▶ [EXERCISE]: Find every line in the records below that contains "star", and copy it.

▶ [GIVEN DATA]:
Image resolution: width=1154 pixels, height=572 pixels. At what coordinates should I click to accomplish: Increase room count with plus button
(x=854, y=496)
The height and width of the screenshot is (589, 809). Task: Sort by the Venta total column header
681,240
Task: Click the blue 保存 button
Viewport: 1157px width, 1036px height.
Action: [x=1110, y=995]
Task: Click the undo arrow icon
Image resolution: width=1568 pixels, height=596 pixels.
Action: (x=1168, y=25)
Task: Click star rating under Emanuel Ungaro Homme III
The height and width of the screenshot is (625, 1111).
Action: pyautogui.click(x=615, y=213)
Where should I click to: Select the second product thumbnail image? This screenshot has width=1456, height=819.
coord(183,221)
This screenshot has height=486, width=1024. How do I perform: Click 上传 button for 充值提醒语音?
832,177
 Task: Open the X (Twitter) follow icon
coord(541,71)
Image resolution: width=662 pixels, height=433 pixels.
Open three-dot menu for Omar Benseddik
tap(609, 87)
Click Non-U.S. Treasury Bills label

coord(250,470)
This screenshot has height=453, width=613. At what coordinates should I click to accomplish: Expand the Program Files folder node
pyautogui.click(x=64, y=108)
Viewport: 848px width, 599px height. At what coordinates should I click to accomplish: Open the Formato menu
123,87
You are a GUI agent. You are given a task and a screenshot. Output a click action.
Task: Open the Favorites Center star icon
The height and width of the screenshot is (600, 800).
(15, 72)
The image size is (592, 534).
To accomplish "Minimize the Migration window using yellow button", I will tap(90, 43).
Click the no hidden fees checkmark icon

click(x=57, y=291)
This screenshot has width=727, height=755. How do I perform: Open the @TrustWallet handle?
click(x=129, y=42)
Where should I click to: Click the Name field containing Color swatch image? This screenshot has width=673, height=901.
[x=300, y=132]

▶ [REPLY]:
Task: Click star rating under Emanuel Ungaro Homme III
Task: Open the Favorites Center star icon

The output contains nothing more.